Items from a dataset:
########

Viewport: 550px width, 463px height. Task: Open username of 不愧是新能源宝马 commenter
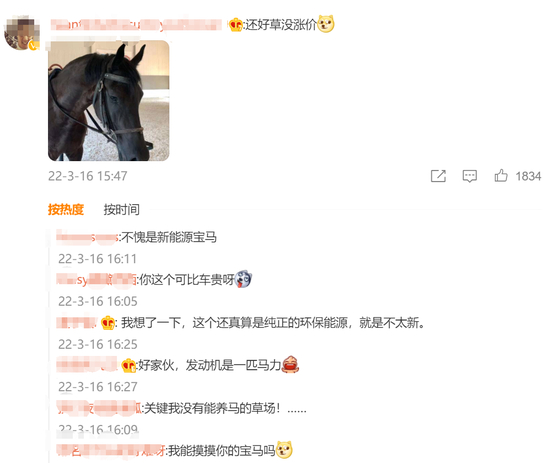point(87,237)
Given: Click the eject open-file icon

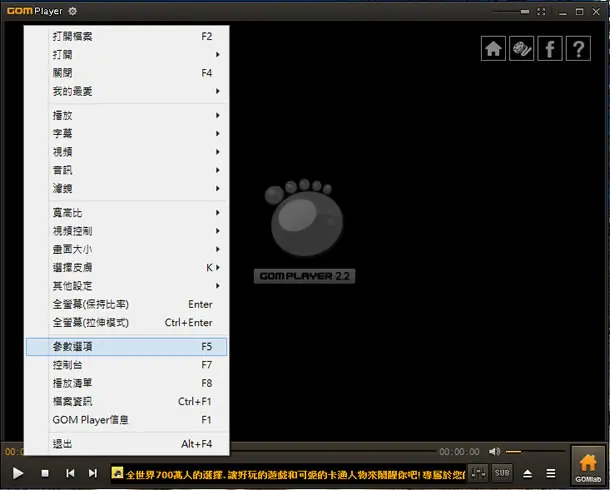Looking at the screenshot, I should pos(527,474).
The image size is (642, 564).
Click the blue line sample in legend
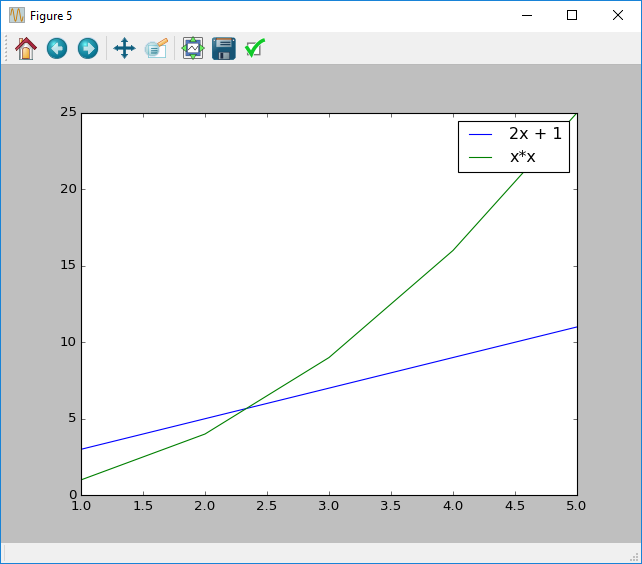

########

__TASK DIRECTIONS__
Write out the data word for word. Any picture is to be skipped.

__ANSWER SPACE__
Viewport: 550px width, 463px height. Task: Open username of 不愧是新能源宝马 commenter
point(87,237)
Given: Click the eject open-file icon

Looking at the screenshot, I should pos(527,474).
The image size is (642, 564).
Click the blue line sample in legend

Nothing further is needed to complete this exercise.